Studies suggest that using PDMP data in an emergency department can change prescribing patterns, thereby decreasing opioid distribution. Research, however, does not show a relationship between PDMP use and a reduction in overdose deaths, which is one reason some policymakers are working to improve their state monitoring program.
The federal government supports state efforts to approve prescription drug monitoring programs. For more than a decade, the U.S. Department of Justice has offered competitive grants to implement and optimize PDMPs, and use PDMP data to address prescription drug abuse. The Bureau of Justice Assistance (BJA) administers the grant program, known as the Harold Rogers Prescription Drug Monitoring Program.
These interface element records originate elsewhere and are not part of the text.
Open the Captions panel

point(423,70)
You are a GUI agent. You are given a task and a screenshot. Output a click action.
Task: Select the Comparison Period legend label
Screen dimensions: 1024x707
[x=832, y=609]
In FY 2014, the program received $7 million in funding and supported several efforts to improve PDMPs, including grants to eight states to implement and enhance their databases.
PDMPs collect a considerable amount of data, but evidence suggests that many doctors and pharmacists do not use them due to obstacles such as how PDMPs are incorporated into clinical workflows. The Department of Health and Human Services’ (HHS) Office of the National Coordinator for Health Information Technology (ONC) is leading an effort with the Substance Abuse and Mental Health Services Administration (SAMHSA), Centers for Disease Control and Prevention (CDC) and the Office of National Drug Control Policy (ONDCP) to explore using health information technology (IT) to improve health care providers’ ability to access PDMP data at the point of care. Six pilot programs were conducted in five states—Indiana, Michigan, North Dakota, Ohio and Washington— to rapidly test use of health IT to enhance access to data from PDMPs and assess whether that would affect clinical decision making. Evaluations of these programs found that the new technology streamlined the workflow process by automating the querying and processing steps, making it easier to access the PDMP data. This can increase providers’ knowledge about their patients’ past prescription drug history and help to enhance providers’ ability to make clinical decisions.